The National Aquarium confirmed yesterday that a veteran employee was bitten by an ailing shark this week -- apparently the first shark bite since the aquarium opened a decade ago.
Aquarium officials refused to name the victim, described as a senior aquarist who has been on the staff 11 years. He was in good condition at University Hospital and expected to return to work next week, said aquarium spokeswoman Vicki Aversa.
The mishap occurred about 9:55 a.m. Tuesday, shortly before opening time, following a routine operation in which the shark was taken from its saltwater tank to a freshwater tank for treatment of a parasitic infection.
When the shark was returned to the saltwater tank, the aquarist -- in diving gear -- swam alongside to direct it safely out of its sling.

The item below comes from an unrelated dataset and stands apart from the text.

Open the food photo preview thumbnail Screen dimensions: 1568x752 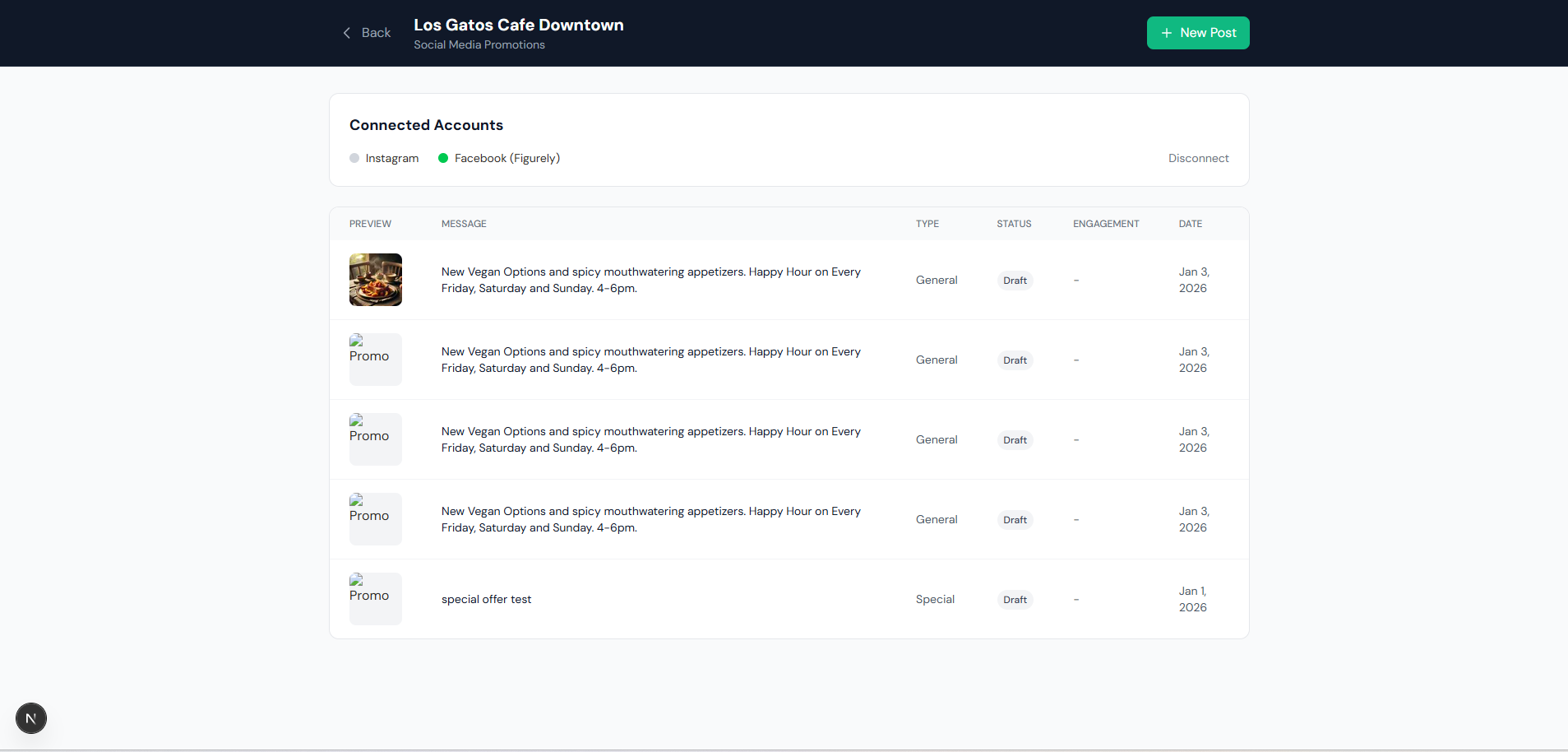click(376, 280)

The shark then turned and bit the diver.
The 7-foot female shark -- "one of the smaller sharks in our exhibit" -- was recovering from an anesthetic and "turned" on the diver, who was swimming close by, Ms. Aversa said.
She said the shark "is not normally one of the aggressive species."
The aquarist received minor cuts and puncture wounds that required stitches.
Ms. Aversa said as far as she knew, it was the first time anyone had been bitten by a shark at the aquarium. Divers do not routinely enter the 220,000-gallon, circular tank in which the sharks are displayed, she added.
"His arm was in the wrong place in the wrong time," the spokeswoman said.